My hands shook with anticipation as I drove towards 713 Hickory Avenue. The road signs seemed to fade into the shadows around me. 713 Hickory Avenue. I swore I'd never go there again. I swore it.
I found myself turning into Roman's driveway. I dug my phone out of my pocket and dialed his number. It rang and rang and with each break, my anxiety rose. On the third ring, he answered, half asleep.
"Mmm... hello?" he grunt-whispered.
I swallowed, temporarily reassured that he actually answered. "He's back," I closed my eyes.
I felt the air between us stagnate. I tapped my fingers impatiently as I waited for his response. I knew he would ask if I was here already.
"Are you sure? Wait-- are you here?" his voice cracked.
"Yeah," I laughed nervously and cracked my knuckles.
"Don't start with the knuckles again," he whispered. I heard him begin shuffling around his room, dressing and collecting in the dark. I heard a thud and a groan as he bumped into something in his rush.
"Three minutes," he cleared his throat and hung up.
I kept drumming my fingers as I waited. He's going to lose his mind, I thought, we both might.
"178... 179...." I counted to myself.
A shadow leaped across my passenger side window, and i almost screamed, but Roman quickly opened the door and got in. I gasped and started my car once more, but not before taking him in.

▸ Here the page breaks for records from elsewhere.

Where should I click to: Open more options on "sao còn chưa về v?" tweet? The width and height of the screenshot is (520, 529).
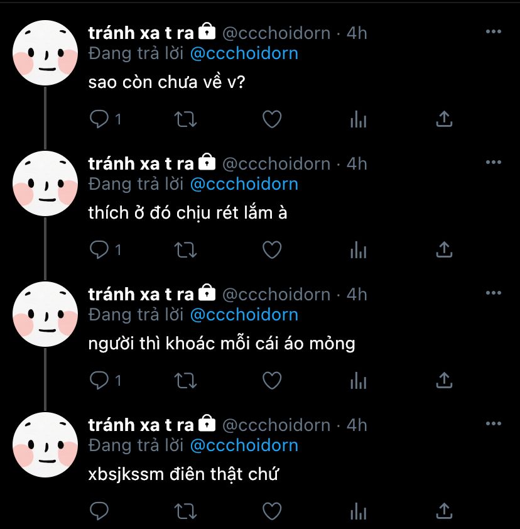click(x=494, y=31)
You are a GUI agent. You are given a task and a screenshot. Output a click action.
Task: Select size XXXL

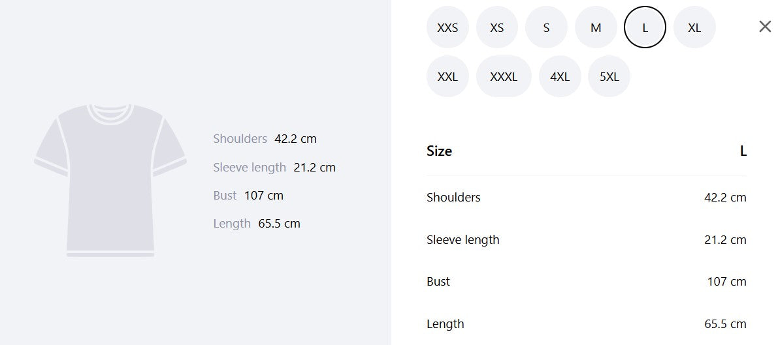tap(504, 77)
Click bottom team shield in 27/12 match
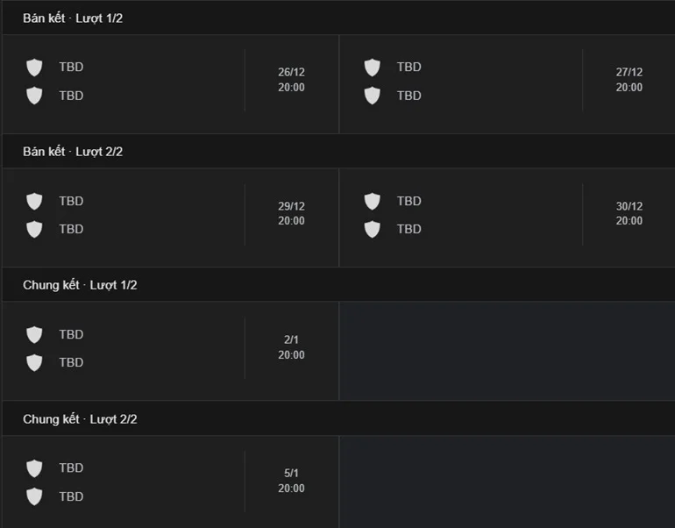 373,96
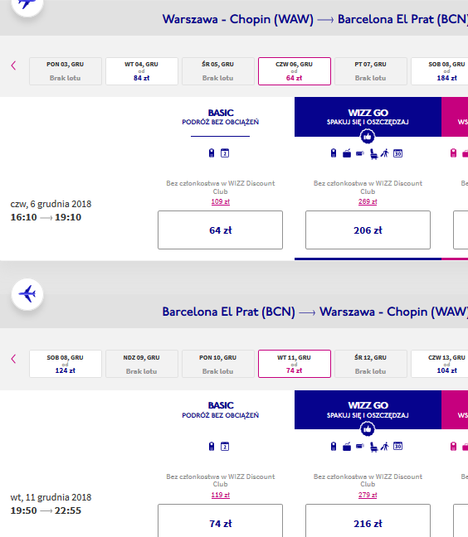Click priority boarding icon in return WIZZ GO
468x537 pixels.
tap(385, 446)
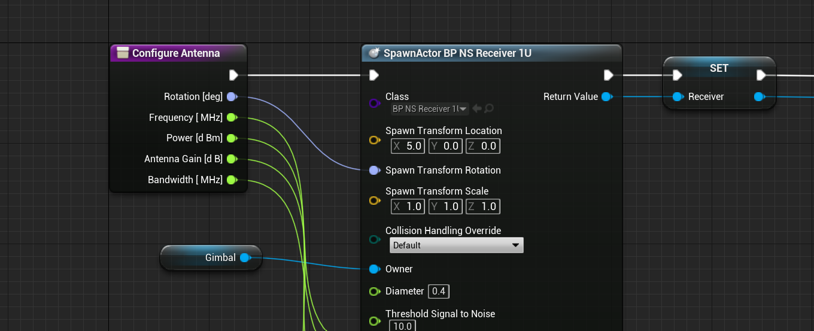
Task: Click the Return Value output pin
Action: point(606,97)
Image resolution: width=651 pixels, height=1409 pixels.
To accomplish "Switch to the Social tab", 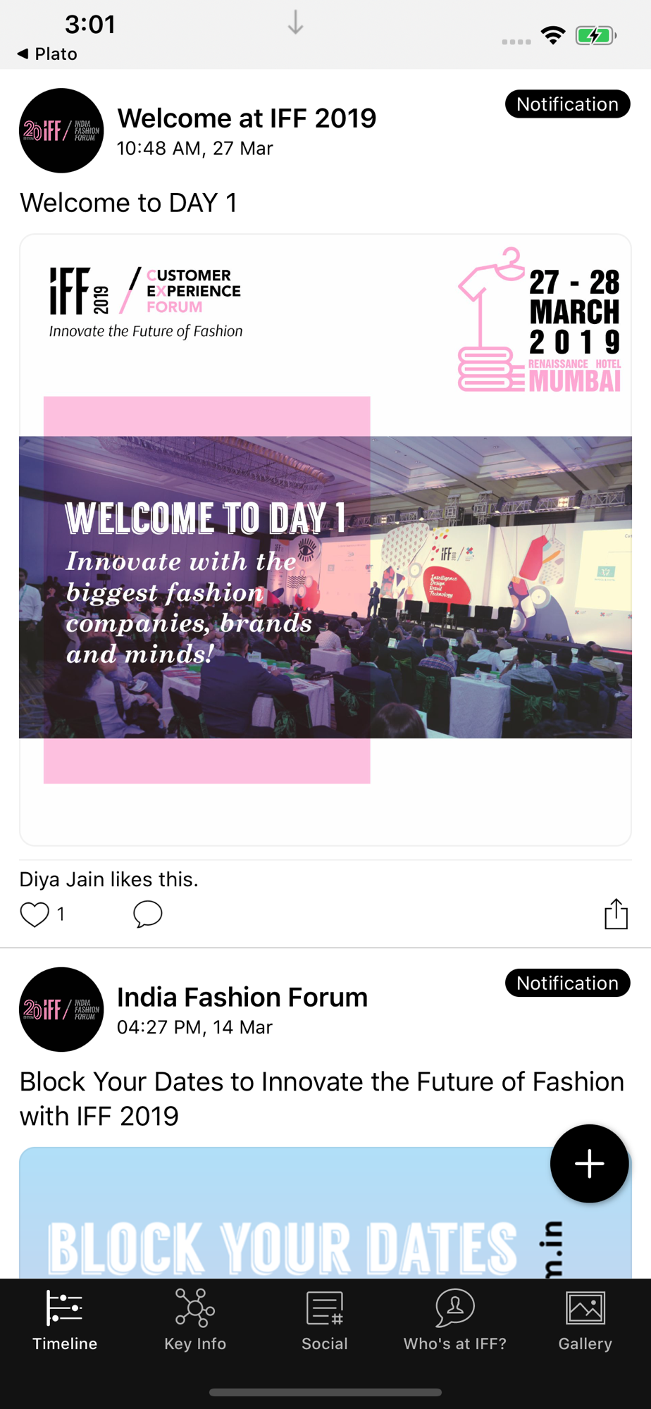I will [325, 1320].
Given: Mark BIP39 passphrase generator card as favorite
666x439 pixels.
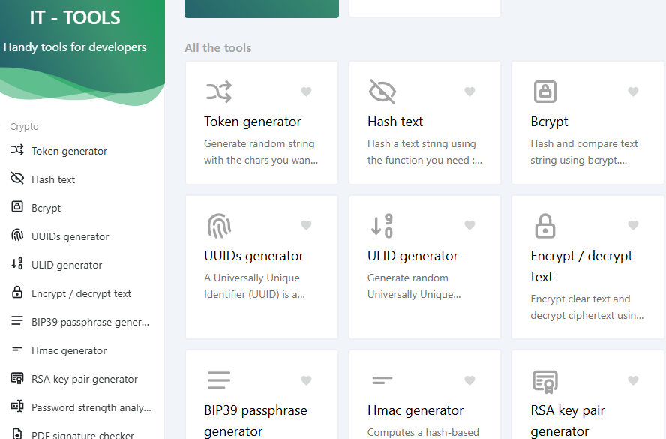Looking at the screenshot, I should tap(306, 380).
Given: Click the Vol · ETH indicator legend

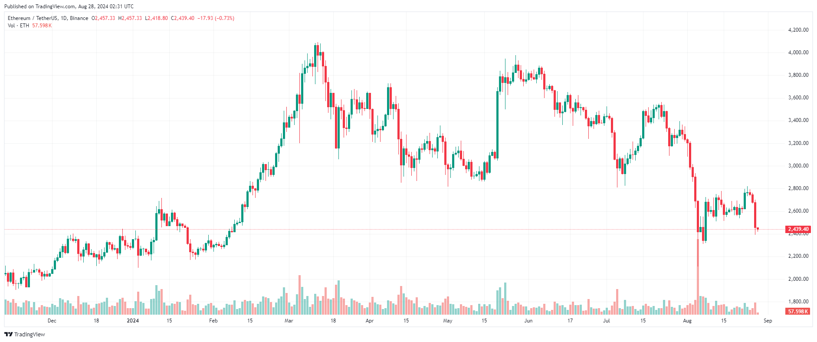Looking at the screenshot, I should [x=19, y=26].
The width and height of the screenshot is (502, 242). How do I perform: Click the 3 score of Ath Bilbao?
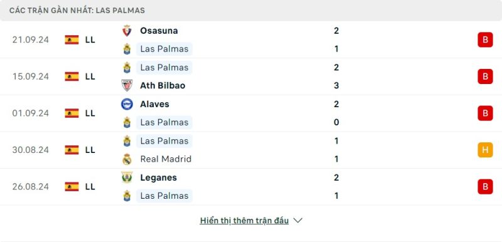(x=336, y=86)
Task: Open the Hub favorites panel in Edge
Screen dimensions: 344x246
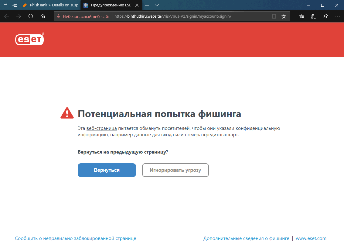Action: (x=301, y=16)
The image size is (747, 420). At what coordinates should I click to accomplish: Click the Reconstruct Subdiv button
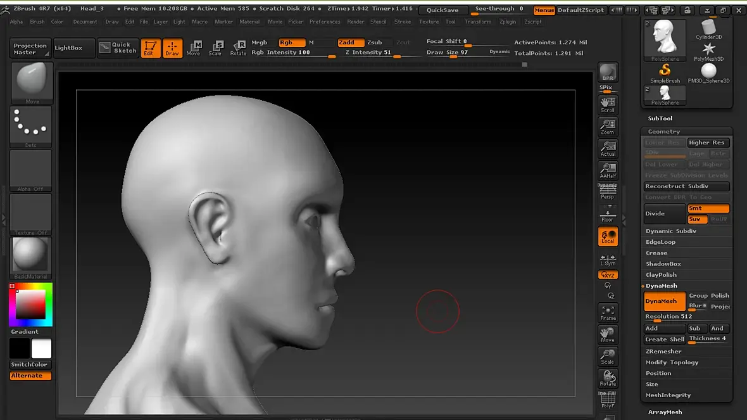(x=686, y=186)
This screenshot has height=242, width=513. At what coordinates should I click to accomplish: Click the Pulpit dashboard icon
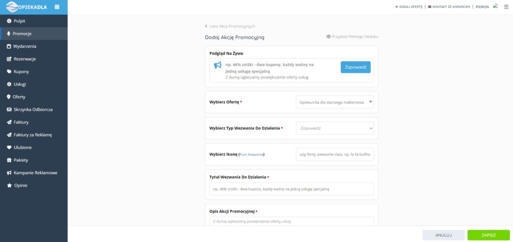coord(9,21)
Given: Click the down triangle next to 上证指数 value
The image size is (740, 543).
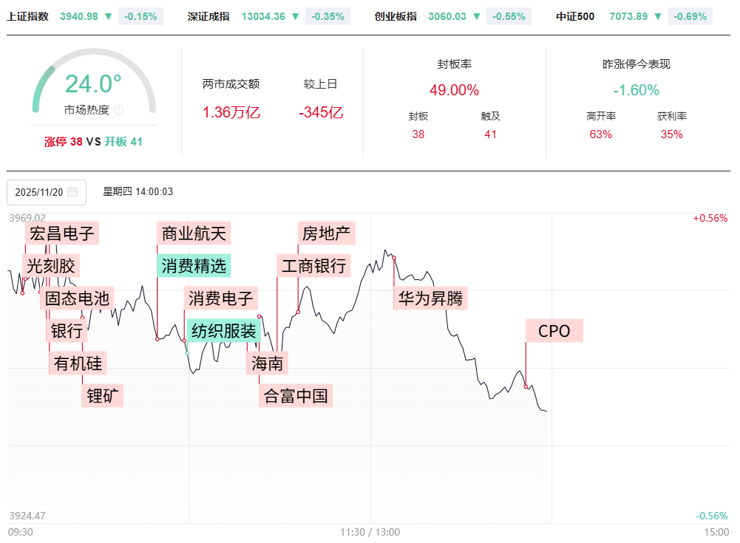Looking at the screenshot, I should [x=109, y=16].
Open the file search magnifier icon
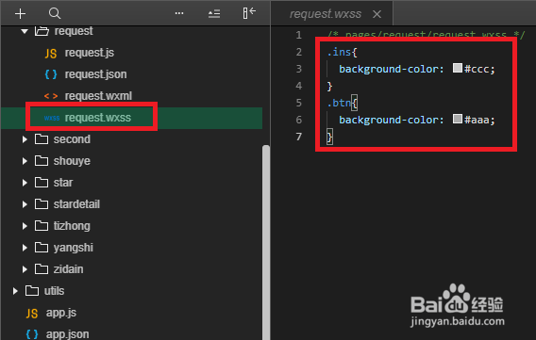Viewport: 536px width, 340px height. (55, 13)
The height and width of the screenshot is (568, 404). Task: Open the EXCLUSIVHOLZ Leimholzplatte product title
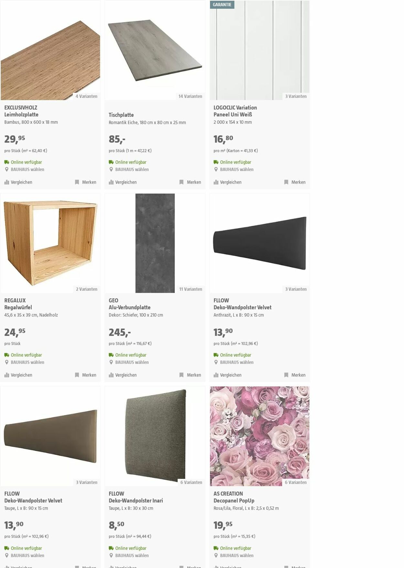[x=21, y=111]
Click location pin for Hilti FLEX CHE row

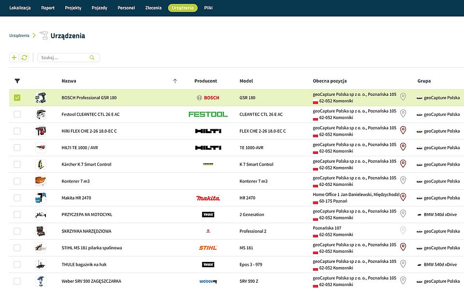pos(403,130)
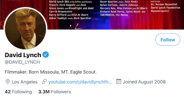This screenshot has width=184, height=102.
Task: View the 42 Following list
Action: coord(18,92)
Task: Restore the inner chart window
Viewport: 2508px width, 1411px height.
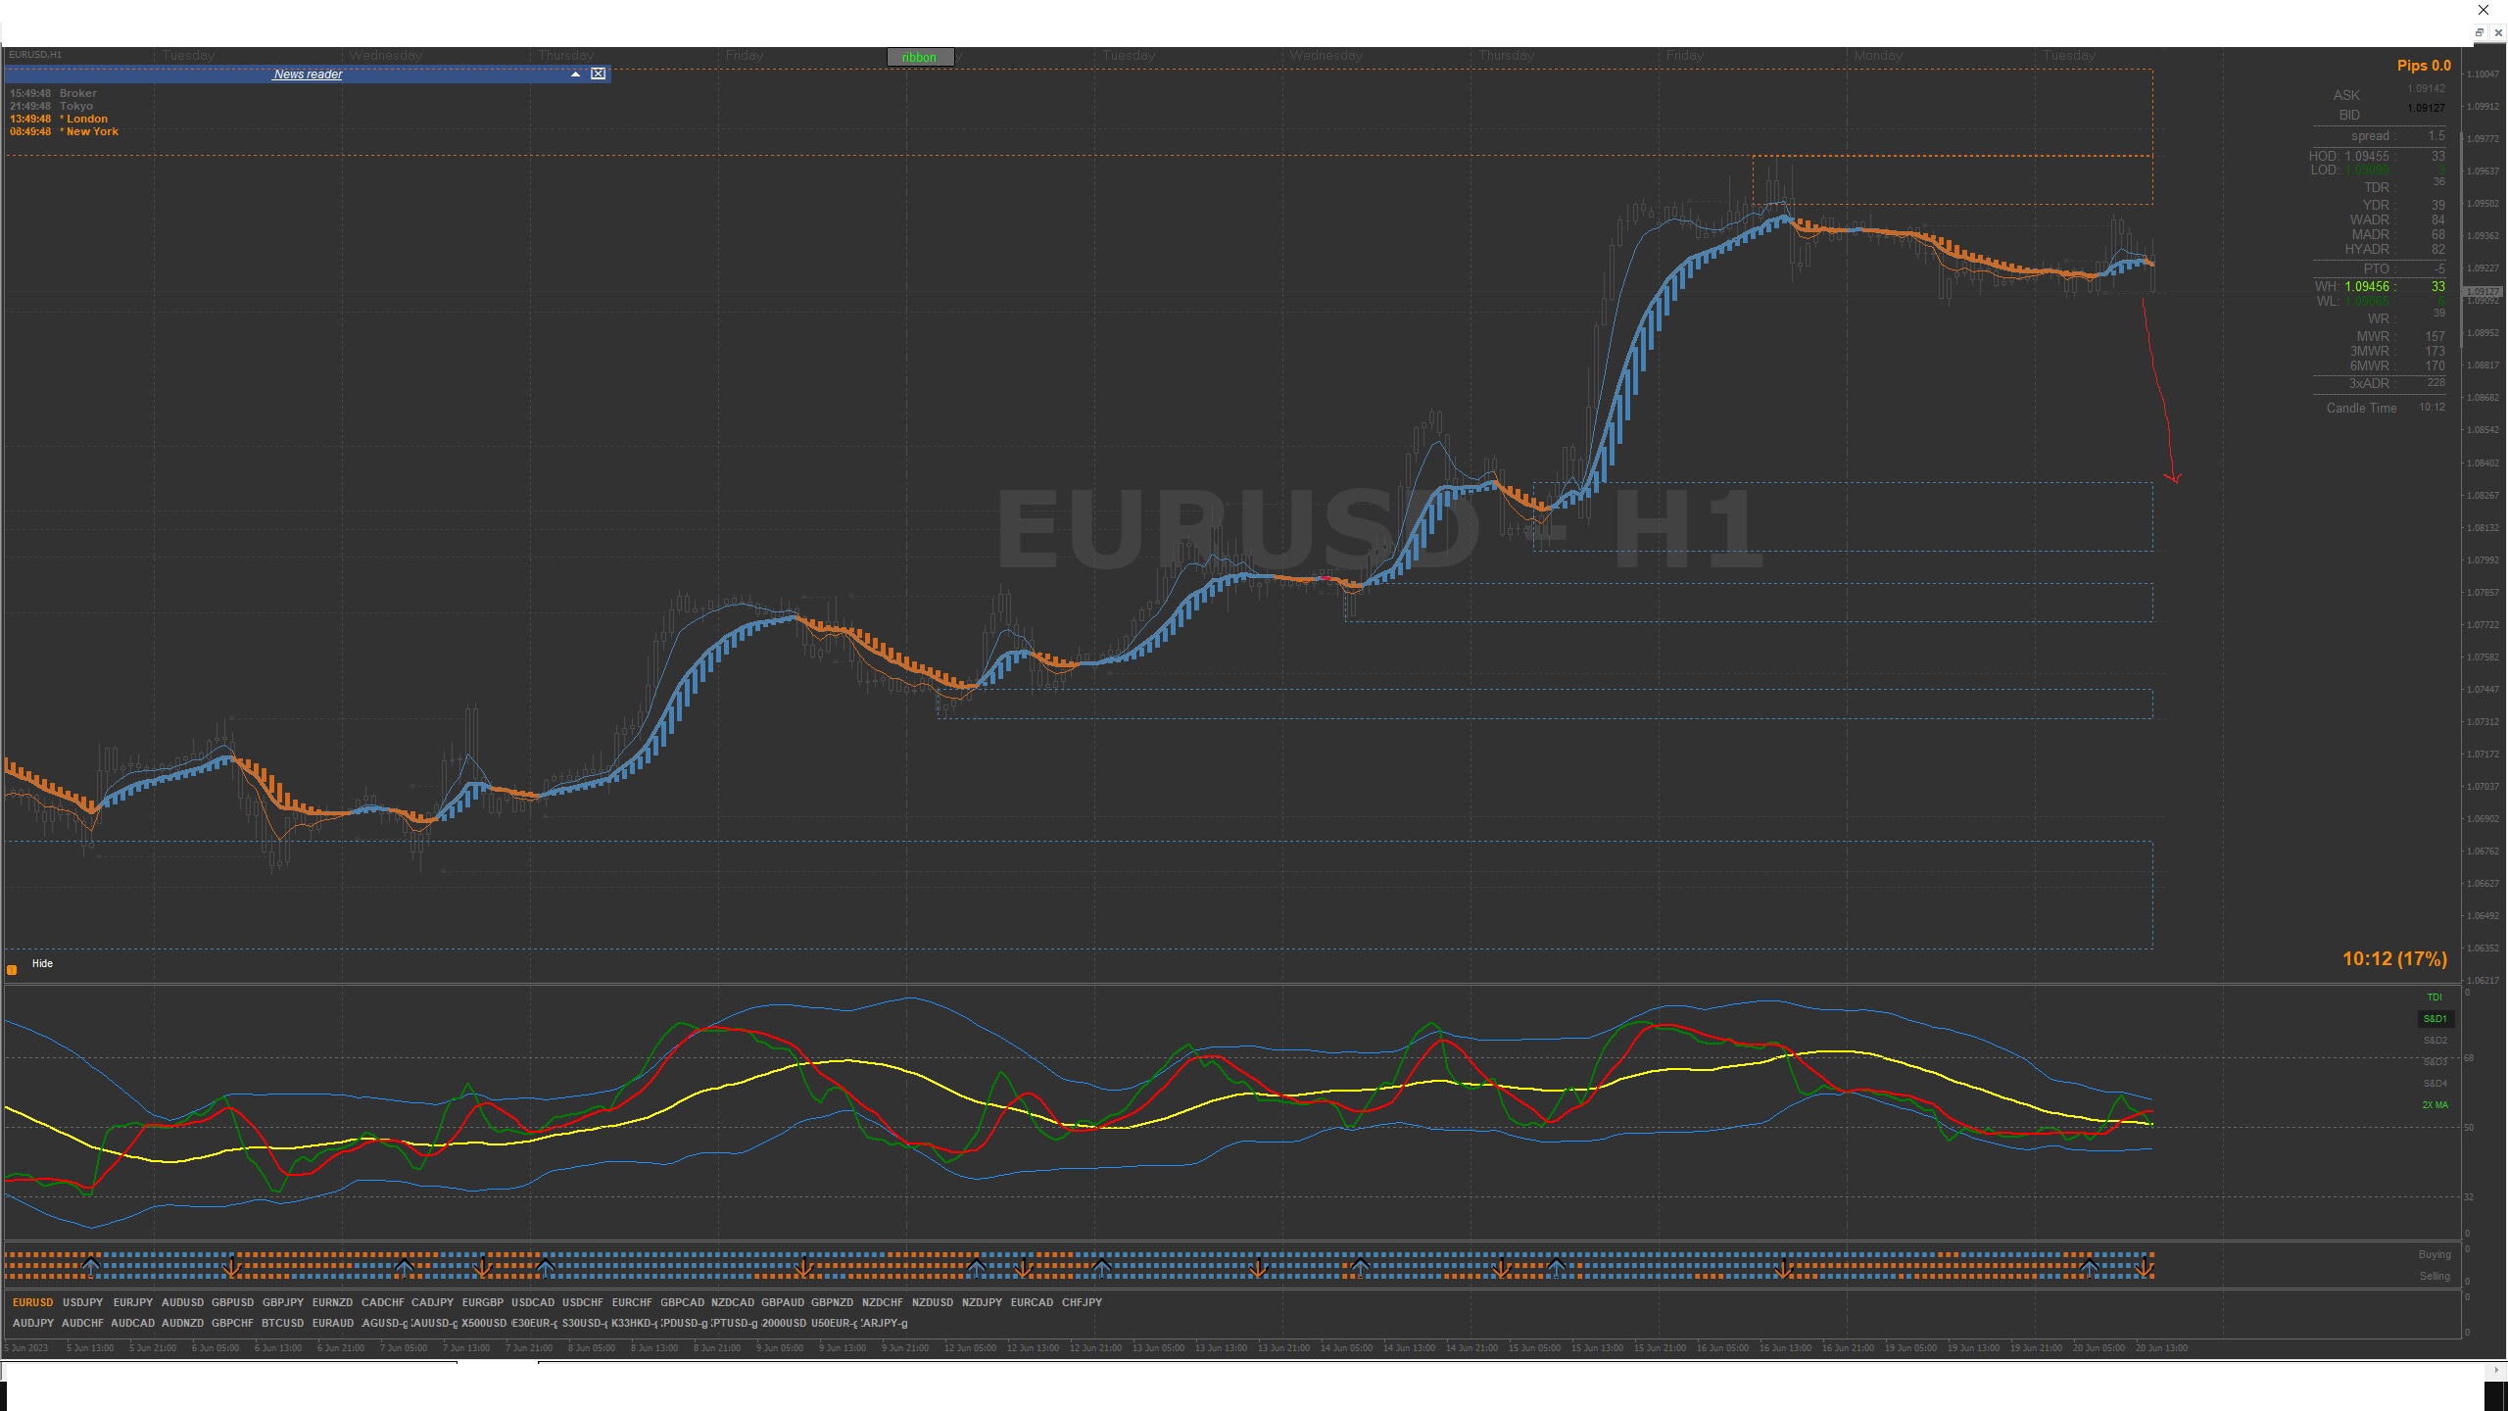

He had gotten paler in the year I hadn't seen him. His face had gotten more serious and less alight with curiousity. His eyes darted back and forth in weariness, no longer resting on anything in order to take it in. He seemed tired, not the kind that being woken up at 2 a.m. created, it was a soulful tired that I could relate to.
"Let's make this the last time," Roman murmured as I backed out into the dark and empty street.
I bit my lip to keep from showing any hurt on my face. He fiddled with the radio until he found a hauntingly slow Lana del Ray song that perfectly fit our current car drive. The two of us were too jumpy to do much else.
"How, this time?" he seemed to force himself to speak.
"Ice-cream truck," I replied, not wanting the conversation to end, but at a loss for how to continue it. He only nodded.
What does one say when their sadistic and psychotic immortal ex best friend returned only to cause chaos in the lives of every living thing in a one hundred mile radius?
I smiled wistfully. "Remember when--"
"Don't," Roman stopped me.
"No," I insisted. "We have to talk about the fact that we're about to murder-- for real this time-- our once--"
"Stop it," Roman interrupted again. He shook his head in exasperation. "What do you want me to say, Alexis? Do you want me to go on about how none of us had any family, so we had to be each other's family? Or do you want me to discuss how we were tricked into being immortals by the same person that we had put all of our trust into?" His voice had risen now.
"I know that," I said just as loudly, so he wouldn't keep talking. Each word he said had felt like a needle in my skin, a flood of painful memories torn from both of our minds.
The anxiety rose as we got closer and closer to Hickory. I watched the porch lights grow scarce as we let ourselves be immersed in the shadows, too.
And at last, we made it. The East Side was upon us.
"Just like we learned a long time ago," Roman whispered.
We got out of my car and walked down the vacated street and straight towards the eerily empty looking house that was smack in the middle of nowhere. The grass around it was overgrown, the windows were tinted with years of built up mildew. I held my breath as we stepped up to the door.